Give back the line that contains "Where should I click to: Click" and every following line, exactly as they appear, through the end of the data.

Dataset entries
━━━━━━━━━━━━━━━━━━━━━━━━━━━━━━

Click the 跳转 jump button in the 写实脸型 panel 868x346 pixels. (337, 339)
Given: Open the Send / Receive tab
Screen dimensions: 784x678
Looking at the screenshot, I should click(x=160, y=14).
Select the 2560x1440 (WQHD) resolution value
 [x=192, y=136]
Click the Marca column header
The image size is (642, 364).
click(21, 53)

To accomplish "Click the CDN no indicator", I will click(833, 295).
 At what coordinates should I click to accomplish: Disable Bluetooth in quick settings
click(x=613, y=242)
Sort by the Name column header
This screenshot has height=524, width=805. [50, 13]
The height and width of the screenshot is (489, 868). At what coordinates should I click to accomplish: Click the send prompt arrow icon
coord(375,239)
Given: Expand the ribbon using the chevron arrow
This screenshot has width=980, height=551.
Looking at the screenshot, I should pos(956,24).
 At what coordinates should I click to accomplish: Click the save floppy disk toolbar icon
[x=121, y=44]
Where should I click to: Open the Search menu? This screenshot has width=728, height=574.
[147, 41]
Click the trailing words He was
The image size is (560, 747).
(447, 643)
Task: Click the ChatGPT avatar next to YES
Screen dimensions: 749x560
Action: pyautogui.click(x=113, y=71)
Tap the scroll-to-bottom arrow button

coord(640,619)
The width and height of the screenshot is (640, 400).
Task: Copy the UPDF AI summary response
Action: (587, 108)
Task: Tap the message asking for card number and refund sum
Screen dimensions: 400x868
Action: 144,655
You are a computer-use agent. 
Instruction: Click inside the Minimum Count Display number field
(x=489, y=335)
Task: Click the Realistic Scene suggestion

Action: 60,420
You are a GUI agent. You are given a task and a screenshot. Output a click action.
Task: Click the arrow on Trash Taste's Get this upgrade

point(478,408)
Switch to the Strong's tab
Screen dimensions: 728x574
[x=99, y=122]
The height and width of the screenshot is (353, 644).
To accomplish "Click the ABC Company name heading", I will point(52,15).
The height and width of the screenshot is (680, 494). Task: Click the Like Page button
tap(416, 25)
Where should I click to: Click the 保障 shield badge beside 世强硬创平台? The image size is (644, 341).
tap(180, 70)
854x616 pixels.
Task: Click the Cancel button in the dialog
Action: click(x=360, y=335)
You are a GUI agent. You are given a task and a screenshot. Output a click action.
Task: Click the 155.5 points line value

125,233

━━━━━━━━━━━━━━━━━━━━━━━━━━━━━━

THE ANSWER
Where should I click to: Click the 保障 shield badge beside 世强硬创平台? The image size is (644, 341).
tap(180, 70)
854x616 pixels.
Task: Click the Cancel button in the dialog
Action: click(x=360, y=335)
You are a GUI agent. You are given a task and a screenshot. Output a click action.
Task: Click the 155.5 points line value

125,233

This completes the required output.